10-16-2017 03:37 PM - edited 10-16-2017 04:40 PM
The class org.apache.avro.mapreduce.AvroRecordReaderBase contains a reference to org.apache.avro.hadoop.io.AvroSerialization. (Not to be confused with another class by the same name in the mapred package.) The jar file avro-mapred-1.7.6.jar contains a definition of that AvroSerialization class, but avro-mapred-1.7.6-cdh5.12.1.jar does not. The avro-tools-1.7.6-cdh5.12.1.jar does contain a definition of the class I need, but it also includes a lot of other unrelated packages (e.g. amazonaws) that cause conflicts. The same is true of the cdh5.10.1 version.

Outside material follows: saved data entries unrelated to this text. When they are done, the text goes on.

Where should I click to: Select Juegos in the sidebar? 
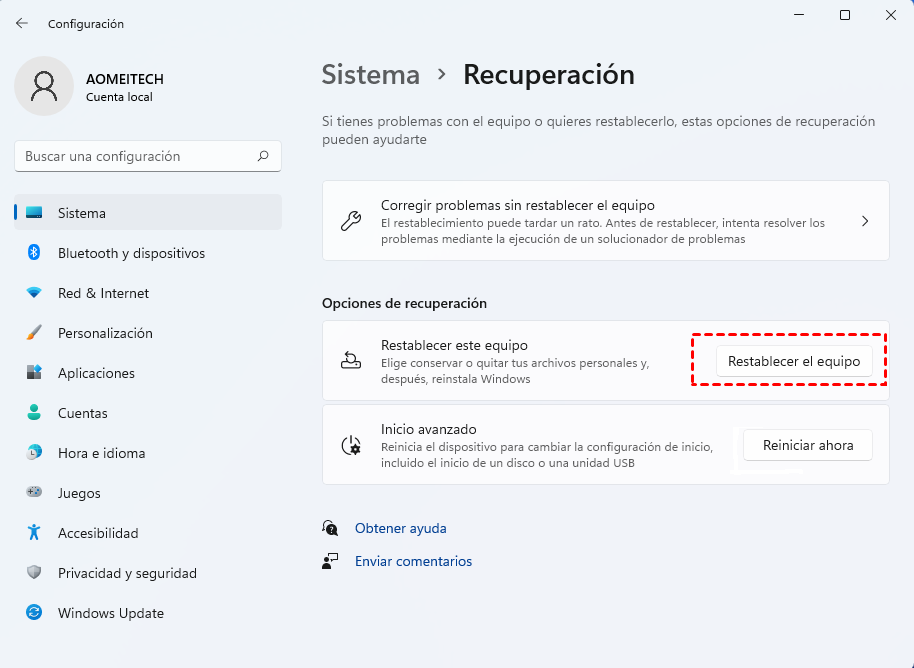tap(78, 493)
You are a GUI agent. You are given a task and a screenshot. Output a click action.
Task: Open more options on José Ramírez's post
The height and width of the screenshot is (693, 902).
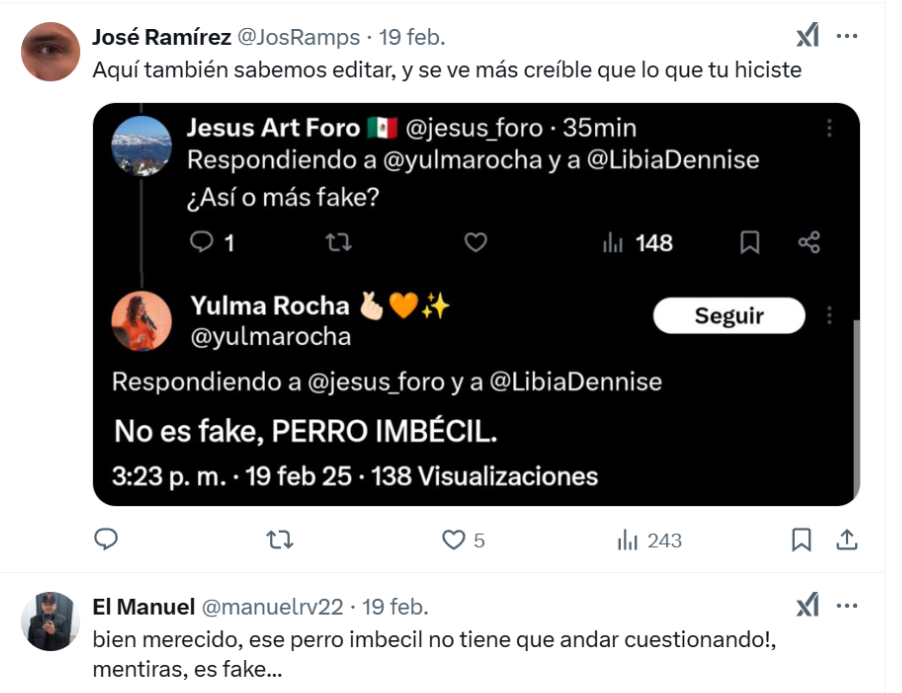point(847,37)
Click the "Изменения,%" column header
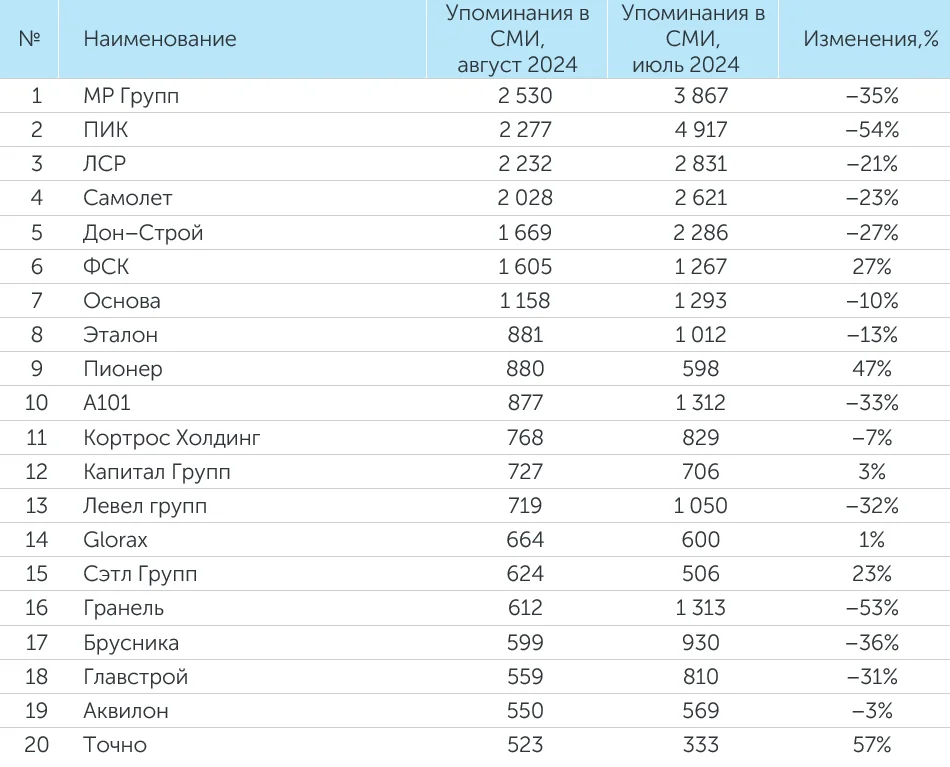This screenshot has height=767, width=950. [x=871, y=39]
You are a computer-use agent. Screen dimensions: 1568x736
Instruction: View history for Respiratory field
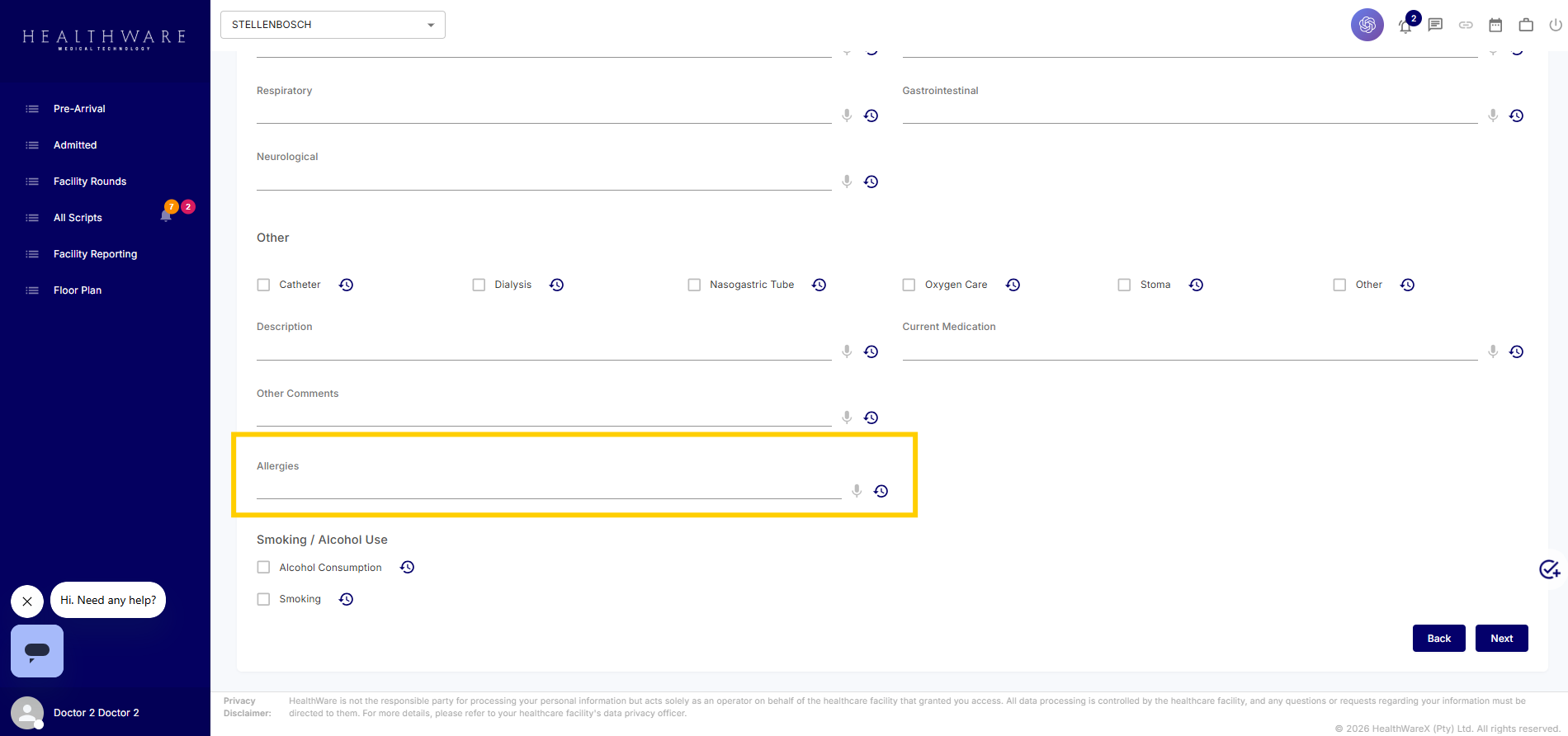pyautogui.click(x=871, y=116)
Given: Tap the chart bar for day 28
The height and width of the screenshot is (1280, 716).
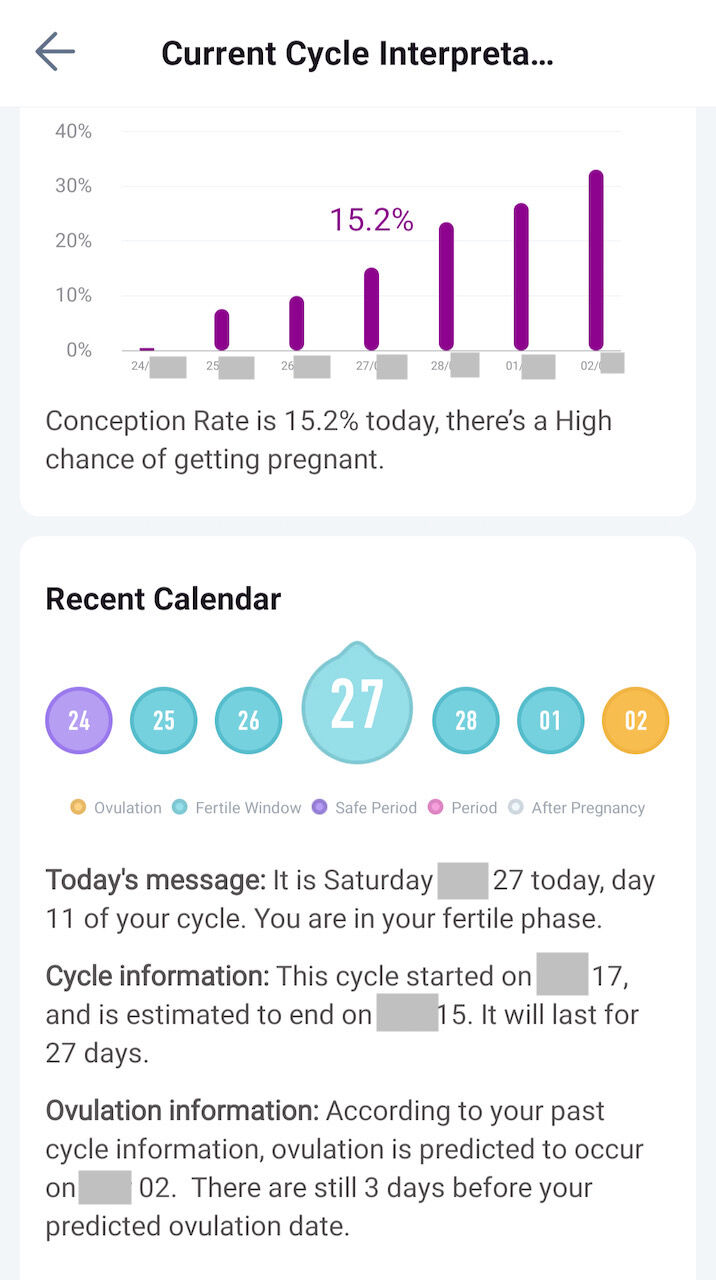Looking at the screenshot, I should [446, 286].
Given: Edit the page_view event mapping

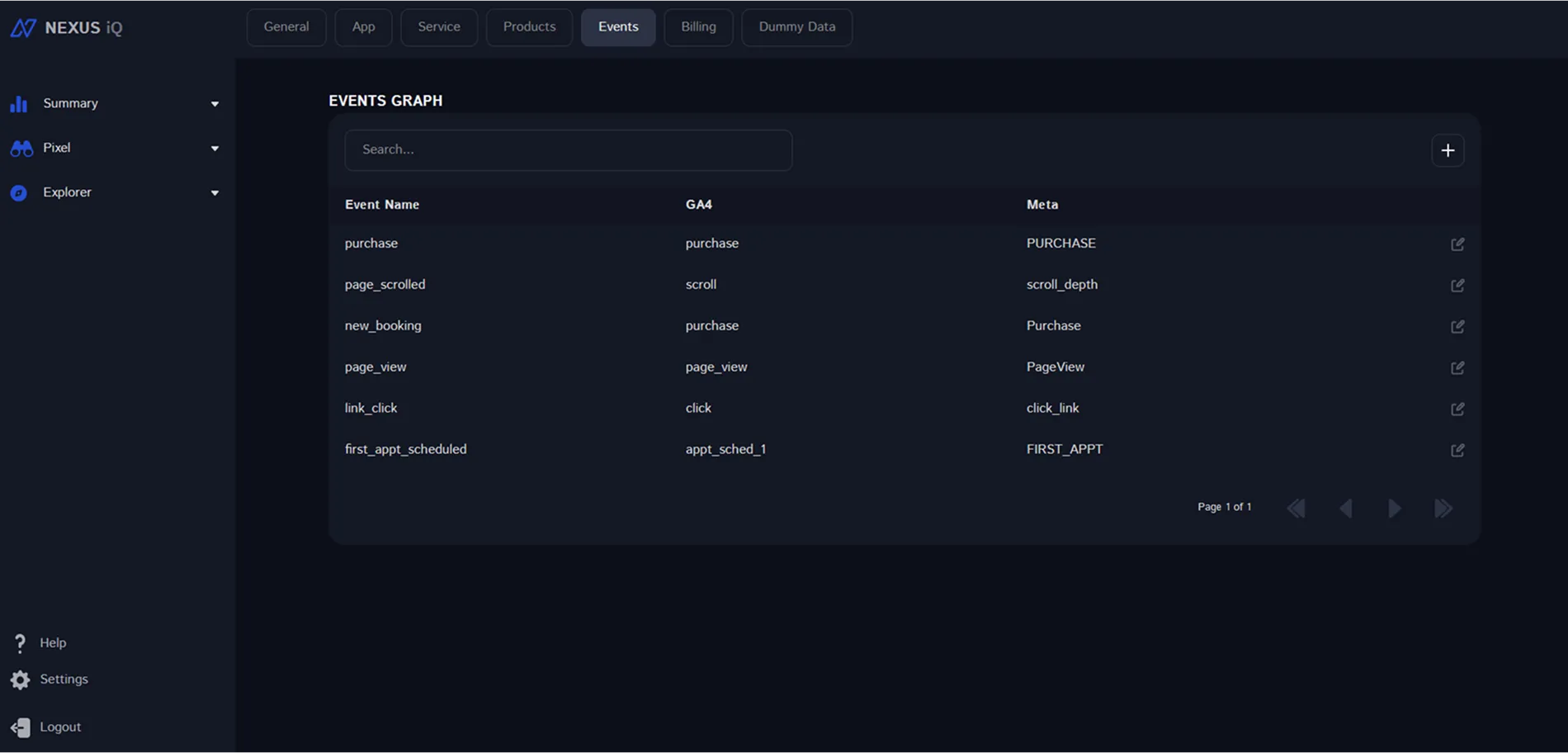Looking at the screenshot, I should click(x=1457, y=368).
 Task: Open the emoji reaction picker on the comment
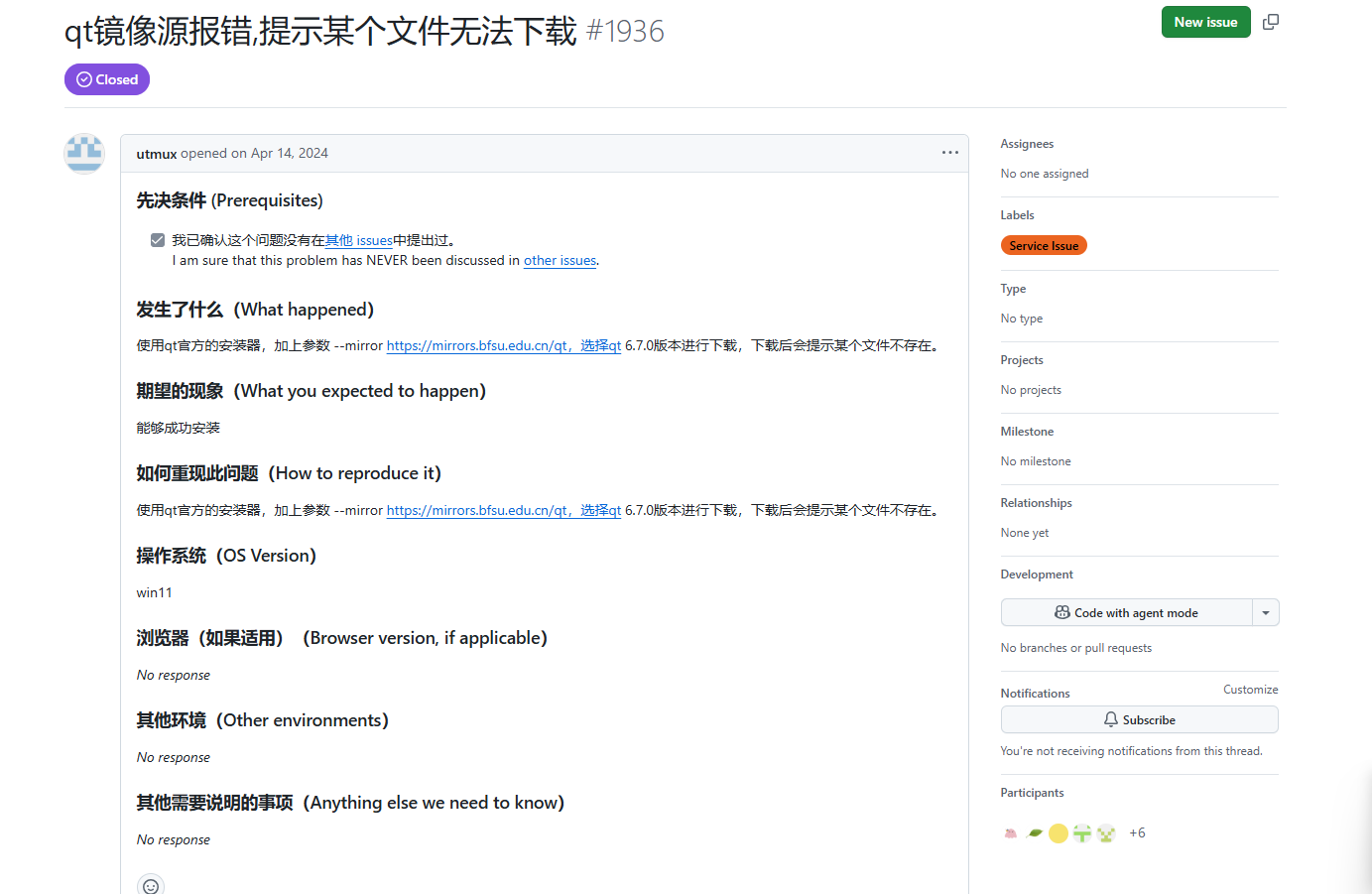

When I try to use the avro-mapred-1.7.6.jar (without the cdh-5), I run into other errors at run time:
java.lang.Exception: java.lang.IncompatibleClassChangeError: Found interface org.apache.hadoop.mapreduce.TaskAttemptContext, but class was expected
I am testing this using a minicluster with the 1.7.6-cdh5.12.1 version of the other hadoop files.
What should I do to resolve this reference? I'd like to avoid building avro-mapred.jar from source myself.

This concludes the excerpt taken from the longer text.